Prompt: Given the material below, output exactly the lines from the line with "Image resolution: width=1376" to the line with "Screen dimensions: 709x580", both ends included, and no other lines.

Given records:
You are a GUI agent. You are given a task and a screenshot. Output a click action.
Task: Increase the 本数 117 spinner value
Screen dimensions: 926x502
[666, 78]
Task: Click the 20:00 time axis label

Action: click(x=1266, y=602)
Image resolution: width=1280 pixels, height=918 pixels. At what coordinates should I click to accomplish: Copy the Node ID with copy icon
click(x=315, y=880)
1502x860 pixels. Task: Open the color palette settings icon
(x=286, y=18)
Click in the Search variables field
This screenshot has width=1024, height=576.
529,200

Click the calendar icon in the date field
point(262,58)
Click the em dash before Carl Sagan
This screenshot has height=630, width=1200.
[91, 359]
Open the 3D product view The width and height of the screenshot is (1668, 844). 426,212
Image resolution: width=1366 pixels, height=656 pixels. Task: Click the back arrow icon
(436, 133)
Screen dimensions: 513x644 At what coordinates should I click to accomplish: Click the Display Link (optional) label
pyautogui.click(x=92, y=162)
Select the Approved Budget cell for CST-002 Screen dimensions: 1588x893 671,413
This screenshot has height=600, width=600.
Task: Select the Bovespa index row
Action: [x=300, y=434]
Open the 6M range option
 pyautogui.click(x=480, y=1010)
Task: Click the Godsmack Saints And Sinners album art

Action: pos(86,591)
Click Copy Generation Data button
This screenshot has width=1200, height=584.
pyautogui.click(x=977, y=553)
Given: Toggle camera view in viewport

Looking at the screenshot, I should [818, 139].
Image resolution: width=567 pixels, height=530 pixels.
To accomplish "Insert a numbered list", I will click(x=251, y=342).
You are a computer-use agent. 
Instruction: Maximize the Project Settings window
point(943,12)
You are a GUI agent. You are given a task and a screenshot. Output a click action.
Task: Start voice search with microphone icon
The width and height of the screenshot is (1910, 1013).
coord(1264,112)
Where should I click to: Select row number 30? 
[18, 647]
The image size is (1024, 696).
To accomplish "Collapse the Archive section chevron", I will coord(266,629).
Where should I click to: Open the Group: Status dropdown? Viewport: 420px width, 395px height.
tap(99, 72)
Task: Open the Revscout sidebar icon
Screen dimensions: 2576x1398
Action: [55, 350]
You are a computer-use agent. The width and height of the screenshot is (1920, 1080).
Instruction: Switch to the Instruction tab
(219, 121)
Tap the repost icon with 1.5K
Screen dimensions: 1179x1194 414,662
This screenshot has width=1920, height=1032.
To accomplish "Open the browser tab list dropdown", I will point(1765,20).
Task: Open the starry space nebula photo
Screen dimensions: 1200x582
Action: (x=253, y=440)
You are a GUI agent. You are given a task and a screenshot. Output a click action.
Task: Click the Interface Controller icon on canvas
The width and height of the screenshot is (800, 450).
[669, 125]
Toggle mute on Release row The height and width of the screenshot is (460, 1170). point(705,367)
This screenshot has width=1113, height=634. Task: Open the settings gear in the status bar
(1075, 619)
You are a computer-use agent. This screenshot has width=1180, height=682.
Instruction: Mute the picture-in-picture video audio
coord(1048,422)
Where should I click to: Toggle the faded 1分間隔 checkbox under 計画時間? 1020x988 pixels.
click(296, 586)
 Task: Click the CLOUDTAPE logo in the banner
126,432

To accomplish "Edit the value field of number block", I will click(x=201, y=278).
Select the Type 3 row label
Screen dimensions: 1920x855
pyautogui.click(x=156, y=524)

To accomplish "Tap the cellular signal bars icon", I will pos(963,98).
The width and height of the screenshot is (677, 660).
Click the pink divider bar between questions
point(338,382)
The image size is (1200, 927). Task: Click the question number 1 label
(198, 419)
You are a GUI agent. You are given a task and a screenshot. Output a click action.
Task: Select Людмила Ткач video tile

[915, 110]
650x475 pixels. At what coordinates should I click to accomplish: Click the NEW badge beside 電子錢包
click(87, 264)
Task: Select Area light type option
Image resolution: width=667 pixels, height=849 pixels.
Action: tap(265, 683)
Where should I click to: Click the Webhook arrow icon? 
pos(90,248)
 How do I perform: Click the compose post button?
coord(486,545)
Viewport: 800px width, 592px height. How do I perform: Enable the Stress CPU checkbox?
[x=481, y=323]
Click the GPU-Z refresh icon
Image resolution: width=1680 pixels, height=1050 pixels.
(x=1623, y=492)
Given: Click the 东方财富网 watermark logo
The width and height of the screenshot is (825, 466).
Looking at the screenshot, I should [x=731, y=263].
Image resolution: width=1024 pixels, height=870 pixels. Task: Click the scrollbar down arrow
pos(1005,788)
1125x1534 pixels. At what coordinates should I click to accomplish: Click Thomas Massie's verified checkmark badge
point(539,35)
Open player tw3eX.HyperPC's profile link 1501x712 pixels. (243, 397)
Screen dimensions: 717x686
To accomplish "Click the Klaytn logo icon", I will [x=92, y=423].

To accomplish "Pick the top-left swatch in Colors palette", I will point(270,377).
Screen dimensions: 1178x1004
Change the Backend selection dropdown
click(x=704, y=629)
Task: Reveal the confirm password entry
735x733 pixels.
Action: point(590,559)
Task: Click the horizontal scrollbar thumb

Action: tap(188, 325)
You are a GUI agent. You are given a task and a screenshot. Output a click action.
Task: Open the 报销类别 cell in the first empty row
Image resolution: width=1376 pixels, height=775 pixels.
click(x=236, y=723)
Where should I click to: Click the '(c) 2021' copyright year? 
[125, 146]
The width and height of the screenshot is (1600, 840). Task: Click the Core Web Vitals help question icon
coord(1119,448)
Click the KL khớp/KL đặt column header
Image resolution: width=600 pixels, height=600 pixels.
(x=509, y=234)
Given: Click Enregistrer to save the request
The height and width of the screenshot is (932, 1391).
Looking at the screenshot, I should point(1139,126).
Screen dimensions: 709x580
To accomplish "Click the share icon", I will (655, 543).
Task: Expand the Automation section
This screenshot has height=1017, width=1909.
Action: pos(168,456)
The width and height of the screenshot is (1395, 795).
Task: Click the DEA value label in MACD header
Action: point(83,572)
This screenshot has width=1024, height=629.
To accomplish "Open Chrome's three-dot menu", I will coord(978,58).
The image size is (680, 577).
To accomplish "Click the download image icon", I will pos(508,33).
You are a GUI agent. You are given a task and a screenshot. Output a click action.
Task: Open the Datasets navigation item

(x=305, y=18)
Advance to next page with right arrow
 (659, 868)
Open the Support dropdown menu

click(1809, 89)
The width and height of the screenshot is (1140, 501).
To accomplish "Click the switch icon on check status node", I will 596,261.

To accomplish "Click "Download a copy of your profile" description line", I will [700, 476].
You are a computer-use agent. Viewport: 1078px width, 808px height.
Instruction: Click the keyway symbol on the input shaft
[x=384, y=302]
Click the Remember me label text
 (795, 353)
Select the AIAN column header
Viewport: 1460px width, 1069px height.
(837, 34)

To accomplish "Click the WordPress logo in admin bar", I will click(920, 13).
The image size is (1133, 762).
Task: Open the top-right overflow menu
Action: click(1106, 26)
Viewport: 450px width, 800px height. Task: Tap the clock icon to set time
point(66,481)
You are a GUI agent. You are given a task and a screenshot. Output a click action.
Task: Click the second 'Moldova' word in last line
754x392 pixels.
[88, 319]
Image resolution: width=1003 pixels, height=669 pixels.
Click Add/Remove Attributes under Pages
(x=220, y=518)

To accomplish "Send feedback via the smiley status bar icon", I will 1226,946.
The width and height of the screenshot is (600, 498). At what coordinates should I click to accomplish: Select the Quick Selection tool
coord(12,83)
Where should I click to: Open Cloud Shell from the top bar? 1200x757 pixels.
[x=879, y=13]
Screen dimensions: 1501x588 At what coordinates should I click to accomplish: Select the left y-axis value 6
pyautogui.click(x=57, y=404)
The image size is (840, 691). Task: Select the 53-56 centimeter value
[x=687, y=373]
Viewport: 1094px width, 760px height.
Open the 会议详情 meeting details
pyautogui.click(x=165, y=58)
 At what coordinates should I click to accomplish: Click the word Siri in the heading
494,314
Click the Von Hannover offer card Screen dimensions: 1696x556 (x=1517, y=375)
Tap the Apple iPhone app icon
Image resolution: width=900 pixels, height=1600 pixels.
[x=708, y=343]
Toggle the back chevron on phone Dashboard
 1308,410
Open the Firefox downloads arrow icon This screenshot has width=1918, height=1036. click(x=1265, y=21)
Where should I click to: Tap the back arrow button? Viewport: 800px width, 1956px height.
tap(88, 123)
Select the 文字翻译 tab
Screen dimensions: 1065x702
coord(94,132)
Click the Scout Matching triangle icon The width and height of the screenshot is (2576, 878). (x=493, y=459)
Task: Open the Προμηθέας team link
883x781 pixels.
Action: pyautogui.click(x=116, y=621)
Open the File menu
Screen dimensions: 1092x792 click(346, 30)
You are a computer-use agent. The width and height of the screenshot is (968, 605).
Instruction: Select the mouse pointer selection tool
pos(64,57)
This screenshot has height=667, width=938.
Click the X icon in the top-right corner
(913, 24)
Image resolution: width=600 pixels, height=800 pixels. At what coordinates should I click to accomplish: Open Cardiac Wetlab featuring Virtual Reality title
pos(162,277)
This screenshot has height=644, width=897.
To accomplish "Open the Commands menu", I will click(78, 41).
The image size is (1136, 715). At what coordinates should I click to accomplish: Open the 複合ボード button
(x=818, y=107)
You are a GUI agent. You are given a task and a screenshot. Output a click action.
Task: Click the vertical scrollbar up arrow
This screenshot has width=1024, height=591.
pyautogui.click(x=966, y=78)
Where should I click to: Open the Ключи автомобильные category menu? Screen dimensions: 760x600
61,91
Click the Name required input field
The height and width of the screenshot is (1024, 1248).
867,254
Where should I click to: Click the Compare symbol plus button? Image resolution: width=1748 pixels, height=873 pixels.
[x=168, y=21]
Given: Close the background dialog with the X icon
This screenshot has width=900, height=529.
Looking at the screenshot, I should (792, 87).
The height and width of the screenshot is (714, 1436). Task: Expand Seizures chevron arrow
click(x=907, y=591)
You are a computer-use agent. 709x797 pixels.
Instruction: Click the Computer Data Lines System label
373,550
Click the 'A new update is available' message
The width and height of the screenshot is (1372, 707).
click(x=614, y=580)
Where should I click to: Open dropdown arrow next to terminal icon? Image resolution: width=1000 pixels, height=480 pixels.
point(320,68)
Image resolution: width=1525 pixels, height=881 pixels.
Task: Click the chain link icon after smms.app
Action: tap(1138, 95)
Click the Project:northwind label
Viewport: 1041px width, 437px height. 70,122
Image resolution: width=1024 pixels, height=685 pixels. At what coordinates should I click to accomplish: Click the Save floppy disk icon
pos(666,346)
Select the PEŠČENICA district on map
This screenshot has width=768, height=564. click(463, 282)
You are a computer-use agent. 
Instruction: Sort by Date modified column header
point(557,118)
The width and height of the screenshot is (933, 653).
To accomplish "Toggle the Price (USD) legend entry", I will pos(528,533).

Solved exercise:
Image resolution: width=1376 pixels, height=775 pixels.
click(x=236, y=723)
Where should I click to: Click the '(c) 2021' copyright year? 
[125, 146]
The width and height of the screenshot is (1600, 840). Task: Click the Core Web Vitals help question icon
coord(1119,448)
Click the KL khớp/KL đặt column header
Image resolution: width=600 pixels, height=600 pixels.
(x=509, y=234)
Given: Click Enregistrer to save the request
The height and width of the screenshot is (932, 1391).
Looking at the screenshot, I should point(1139,126).
Screen dimensions: 709x580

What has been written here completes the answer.